Local Backup (Android Only)
Android also stores a local backup file on your device's internal storage or SD card. If you don't use cloud backup, you can manually copy this file (msgstore.db.crypt15 or similar) to your new phone using a file manager or PC transfer. This requires a bit more technical comfort and works best for same-OS transfers.
Switching Between Android and iPhone (or Vice Versa) 📱
This is where things get more complicated. Google Drive backups can't be read by an iPhone, and iCloud backups can't be restored on Android. WhatsApp doesn't natively bridge these two ecosystems through cloud backups alone.
Moving from Android to iPhone: WhatsApp's official solution is the Move to iOS app, developed by Apple. During iPhone setup, it can transfer WhatsApp data directly from an Android device over a local Wi-Fi connection. This requires:
- The iPhone to be in its initial setup phase (or reset to factory settings)
- Both phones to be on the same Wi-Fi network
- WhatsApp to be up to date on the Android device
Moving from iPhone to Android: WhatsApp supports direct transfers to Samsung Galaxy phones (Android 10+) using Samsung's Smart Switch app. For other Android devices, WhatsApp has rolled out a feature allowing transfers via a USB-C to Lightning cable or through Google's own setup process on Pixel devices — though availability has been expanding gradually and depends on your device and OS version.
What Gets Transferred — and What Might Not
| Content | Cloud Backup | Local Backup | Cross-OS Transfer |
|---|---|---|---|
| Text messages | ✅ | ✅ | ✅ (most cases) |
| Photos & videos | ✅ (if enabled) | ✅ | ✅ (most cases) |
| Voice messages | ✅ | ✅ | ✅ |
| GIFs & stickers | ✅ | ✅ | ✅ |
| Chat history order | ✅ | ✅ | ✅ |
| Disappearing messages | ❌ | ❌ | ❌ |
Media is often the variable. Cloud backups can be configured to exclude media to save storage space — if yours was set that way, media won't restore even if text messages do. Always check your backup settings before switching phones.
Key Variables That Affect Your Transfer
Several factors determine how smooth (or frustrating) your transfer will be:
- Operating system pairing — Same-OS transfers are consistently more reliable than cross-OS
- Backup recency — A backup from six months ago restores a six-month-old chat history
- Storage limits — Google Drive offers 15GB free (shared with Gmail and Google Photos); iCloud offers 5GB free. Large media libraries can exceed these limits
- WhatsApp version — Older app versions may not support newer transfer features
- Device model — Some cross-OS features are hardware-specific (Samsung, Pixel)

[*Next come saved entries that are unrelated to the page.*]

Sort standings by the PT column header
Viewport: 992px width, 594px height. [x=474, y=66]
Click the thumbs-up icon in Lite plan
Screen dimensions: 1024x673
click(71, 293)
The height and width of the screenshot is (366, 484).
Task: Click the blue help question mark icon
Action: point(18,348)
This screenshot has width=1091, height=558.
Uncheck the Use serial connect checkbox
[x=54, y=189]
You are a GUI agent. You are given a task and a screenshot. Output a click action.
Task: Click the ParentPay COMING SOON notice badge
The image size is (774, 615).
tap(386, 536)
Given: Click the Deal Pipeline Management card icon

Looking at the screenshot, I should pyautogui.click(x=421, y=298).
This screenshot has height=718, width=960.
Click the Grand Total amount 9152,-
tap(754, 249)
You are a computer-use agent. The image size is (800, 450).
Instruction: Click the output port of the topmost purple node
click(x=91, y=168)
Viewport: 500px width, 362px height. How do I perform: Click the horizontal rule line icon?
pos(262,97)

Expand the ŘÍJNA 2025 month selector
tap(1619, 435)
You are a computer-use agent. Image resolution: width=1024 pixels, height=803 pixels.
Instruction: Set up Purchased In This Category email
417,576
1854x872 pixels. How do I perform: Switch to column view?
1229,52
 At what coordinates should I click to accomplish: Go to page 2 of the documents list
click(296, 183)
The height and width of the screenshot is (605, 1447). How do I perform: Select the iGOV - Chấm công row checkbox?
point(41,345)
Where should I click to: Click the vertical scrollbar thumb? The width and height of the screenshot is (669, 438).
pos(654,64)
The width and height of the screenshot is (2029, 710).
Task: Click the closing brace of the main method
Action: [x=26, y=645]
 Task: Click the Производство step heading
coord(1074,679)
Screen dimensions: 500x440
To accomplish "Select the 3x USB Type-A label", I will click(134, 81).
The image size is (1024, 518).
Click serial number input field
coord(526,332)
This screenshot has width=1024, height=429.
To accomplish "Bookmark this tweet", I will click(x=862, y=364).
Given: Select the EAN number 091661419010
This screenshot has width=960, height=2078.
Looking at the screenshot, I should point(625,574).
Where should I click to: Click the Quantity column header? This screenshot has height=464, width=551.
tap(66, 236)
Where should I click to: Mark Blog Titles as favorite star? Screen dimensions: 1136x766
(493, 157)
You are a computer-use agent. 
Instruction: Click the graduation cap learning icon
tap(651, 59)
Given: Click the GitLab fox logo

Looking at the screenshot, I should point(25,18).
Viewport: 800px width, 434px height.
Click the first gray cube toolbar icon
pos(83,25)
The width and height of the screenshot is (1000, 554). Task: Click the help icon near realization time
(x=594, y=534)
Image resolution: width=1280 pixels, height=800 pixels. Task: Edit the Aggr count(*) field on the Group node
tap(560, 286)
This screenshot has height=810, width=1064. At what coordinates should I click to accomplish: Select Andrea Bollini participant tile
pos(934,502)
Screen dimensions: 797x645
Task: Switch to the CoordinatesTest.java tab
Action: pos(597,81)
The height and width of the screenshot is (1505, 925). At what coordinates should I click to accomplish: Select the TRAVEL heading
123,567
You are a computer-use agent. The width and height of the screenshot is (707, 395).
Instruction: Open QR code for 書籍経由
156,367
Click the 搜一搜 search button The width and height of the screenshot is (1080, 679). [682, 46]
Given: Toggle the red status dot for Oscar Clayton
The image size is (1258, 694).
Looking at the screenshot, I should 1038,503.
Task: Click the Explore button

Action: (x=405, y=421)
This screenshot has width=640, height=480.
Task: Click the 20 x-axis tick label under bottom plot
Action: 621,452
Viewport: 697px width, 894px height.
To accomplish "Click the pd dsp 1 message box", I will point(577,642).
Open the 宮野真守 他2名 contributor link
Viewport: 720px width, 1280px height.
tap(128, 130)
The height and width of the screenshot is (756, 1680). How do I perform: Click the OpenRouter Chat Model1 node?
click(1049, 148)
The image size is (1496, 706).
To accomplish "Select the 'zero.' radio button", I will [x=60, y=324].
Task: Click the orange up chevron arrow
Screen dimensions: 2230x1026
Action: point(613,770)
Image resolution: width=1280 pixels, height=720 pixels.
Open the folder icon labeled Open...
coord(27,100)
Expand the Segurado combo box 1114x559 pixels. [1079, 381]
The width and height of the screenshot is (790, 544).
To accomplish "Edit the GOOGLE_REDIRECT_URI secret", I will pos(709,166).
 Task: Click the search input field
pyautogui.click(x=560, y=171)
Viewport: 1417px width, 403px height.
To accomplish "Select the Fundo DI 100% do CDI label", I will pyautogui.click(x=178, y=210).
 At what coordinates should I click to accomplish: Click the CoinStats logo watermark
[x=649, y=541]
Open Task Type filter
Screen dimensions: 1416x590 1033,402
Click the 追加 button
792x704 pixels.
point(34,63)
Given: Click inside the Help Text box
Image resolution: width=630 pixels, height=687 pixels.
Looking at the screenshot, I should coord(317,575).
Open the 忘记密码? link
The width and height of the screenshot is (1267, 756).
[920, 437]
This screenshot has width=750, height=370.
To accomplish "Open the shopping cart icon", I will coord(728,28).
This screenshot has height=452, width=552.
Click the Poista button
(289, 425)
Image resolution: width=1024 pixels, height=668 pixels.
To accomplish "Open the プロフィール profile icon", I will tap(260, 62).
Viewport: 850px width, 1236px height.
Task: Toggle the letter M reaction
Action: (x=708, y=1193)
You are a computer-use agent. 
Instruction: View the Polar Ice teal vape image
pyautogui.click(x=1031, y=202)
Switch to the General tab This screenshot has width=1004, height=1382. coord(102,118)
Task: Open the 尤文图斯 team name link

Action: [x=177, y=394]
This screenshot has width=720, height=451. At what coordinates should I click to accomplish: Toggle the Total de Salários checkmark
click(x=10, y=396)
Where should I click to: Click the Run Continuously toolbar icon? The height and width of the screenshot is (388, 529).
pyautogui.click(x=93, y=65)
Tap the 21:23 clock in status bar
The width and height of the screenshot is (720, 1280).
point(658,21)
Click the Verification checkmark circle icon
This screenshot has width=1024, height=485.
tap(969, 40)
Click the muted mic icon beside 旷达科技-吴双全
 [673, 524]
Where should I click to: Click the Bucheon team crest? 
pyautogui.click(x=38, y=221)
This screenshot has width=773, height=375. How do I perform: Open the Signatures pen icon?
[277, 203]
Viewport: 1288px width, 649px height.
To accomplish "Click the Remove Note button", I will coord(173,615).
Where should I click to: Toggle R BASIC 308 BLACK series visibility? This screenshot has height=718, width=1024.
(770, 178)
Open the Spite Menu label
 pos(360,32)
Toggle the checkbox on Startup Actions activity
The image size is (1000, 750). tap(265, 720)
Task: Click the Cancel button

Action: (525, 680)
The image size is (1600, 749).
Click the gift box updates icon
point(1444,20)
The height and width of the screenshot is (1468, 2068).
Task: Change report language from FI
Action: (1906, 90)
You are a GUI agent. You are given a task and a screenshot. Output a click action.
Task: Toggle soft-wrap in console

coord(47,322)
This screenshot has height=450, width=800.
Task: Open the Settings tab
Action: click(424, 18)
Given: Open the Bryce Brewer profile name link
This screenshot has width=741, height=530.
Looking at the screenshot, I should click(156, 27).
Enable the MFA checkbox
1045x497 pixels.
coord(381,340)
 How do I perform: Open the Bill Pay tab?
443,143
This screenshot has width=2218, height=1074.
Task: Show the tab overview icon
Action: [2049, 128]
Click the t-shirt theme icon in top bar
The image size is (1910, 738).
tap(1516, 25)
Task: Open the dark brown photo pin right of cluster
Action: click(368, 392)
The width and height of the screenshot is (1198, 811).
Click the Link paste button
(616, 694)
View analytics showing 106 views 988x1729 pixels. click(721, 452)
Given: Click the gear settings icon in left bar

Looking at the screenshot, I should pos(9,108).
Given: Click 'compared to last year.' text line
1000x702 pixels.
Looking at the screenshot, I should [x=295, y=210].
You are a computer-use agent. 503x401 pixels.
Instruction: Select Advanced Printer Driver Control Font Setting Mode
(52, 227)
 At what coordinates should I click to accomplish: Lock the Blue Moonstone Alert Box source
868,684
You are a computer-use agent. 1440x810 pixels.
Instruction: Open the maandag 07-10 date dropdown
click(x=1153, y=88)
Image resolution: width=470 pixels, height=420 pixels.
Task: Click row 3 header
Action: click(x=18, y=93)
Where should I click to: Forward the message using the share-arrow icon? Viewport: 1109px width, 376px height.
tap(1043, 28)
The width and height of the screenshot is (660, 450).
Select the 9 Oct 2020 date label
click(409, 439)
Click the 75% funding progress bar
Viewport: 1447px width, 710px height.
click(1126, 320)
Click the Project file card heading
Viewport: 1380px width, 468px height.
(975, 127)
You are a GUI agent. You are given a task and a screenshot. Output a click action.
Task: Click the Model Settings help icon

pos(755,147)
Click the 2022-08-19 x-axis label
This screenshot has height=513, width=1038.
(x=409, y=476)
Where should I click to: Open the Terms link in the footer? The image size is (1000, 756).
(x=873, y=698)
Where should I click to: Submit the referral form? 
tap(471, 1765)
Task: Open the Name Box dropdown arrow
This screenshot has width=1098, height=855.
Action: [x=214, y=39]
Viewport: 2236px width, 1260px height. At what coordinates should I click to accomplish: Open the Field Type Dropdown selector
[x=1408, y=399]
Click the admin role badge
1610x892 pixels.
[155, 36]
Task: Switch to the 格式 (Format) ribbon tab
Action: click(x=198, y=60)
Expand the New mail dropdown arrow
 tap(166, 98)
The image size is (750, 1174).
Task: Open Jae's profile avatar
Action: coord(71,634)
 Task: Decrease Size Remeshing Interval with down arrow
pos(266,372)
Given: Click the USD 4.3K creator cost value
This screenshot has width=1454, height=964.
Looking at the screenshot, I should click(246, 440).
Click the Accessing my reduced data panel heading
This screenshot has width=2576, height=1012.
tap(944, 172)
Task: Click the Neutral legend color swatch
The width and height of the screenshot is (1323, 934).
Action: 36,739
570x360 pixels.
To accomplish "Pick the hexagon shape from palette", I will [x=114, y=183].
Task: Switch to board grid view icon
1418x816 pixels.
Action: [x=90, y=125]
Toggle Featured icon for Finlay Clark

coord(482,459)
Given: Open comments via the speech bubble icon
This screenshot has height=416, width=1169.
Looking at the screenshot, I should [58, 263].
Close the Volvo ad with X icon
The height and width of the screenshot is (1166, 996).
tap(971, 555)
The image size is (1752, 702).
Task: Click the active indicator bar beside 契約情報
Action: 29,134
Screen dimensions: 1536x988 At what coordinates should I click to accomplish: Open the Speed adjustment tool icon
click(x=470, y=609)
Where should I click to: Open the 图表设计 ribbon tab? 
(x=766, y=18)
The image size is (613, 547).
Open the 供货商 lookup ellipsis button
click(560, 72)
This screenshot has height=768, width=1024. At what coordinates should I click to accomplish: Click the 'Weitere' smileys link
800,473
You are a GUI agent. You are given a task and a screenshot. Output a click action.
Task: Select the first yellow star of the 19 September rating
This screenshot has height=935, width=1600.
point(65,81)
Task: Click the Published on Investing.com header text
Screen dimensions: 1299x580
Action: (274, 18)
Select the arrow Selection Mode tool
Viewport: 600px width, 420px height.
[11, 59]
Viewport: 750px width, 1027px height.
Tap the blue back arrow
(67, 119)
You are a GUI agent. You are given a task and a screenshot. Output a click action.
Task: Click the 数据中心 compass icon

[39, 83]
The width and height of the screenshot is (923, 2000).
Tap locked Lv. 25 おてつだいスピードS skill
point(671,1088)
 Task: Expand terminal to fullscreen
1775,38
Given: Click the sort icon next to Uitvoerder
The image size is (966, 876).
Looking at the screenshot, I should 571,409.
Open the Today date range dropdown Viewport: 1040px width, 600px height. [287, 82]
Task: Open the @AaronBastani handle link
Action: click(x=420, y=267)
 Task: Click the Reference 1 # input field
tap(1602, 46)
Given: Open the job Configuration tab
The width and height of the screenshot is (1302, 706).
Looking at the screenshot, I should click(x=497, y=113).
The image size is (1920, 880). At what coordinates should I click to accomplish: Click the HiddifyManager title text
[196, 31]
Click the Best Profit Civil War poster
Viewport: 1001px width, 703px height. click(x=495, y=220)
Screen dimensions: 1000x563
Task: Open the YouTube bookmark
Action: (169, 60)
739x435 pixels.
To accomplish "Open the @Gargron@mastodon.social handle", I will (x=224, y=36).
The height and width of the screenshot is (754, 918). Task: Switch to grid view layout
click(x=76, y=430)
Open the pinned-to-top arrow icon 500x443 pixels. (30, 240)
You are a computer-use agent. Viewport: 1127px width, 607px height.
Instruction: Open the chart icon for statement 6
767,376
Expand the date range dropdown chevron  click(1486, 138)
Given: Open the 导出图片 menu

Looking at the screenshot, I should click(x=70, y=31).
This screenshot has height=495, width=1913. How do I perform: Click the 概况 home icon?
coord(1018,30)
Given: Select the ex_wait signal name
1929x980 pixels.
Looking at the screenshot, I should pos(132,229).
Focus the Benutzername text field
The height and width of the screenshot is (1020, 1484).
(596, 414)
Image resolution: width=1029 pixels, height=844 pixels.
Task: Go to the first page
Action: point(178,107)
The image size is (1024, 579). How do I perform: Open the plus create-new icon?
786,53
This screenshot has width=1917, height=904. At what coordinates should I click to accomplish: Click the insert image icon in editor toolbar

- Internet connection speed — Large backups can take significant time to upload and download over slow connections 🐢
Before You Start: What to Check
- Confirm your backup is recent — create a fresh backup immediately before the transfer
- Check available cloud storage — make sure your Google or iCloud account has enough free space
- Keep both phones charged and on Wi-Fi — transfers can be lengthy
- Note your WhatsApp-linked phone number — you'll need it for verification on the new device
- Don't uninstall WhatsApp from the old phone until you've confirmed the restore was successful
The Part That Depends on Your Situation 🔍
The method that works for you hinges on the specific combination of old phone, new phone, and operating systems involved. A straightforward Android-to-Android move with Google Drive backup is a very different process from switching from an older iPhone to a non-Samsung Android. Your cloud storage situation, how large your media library is, and how technically comfortable you are with steps like file transfers all shape which path is practical.
Understanding how the backup and restore system works is the foundation — but matching that to your actual devices, settings, and tolerance for technical steps is what determines which approach fits your situation.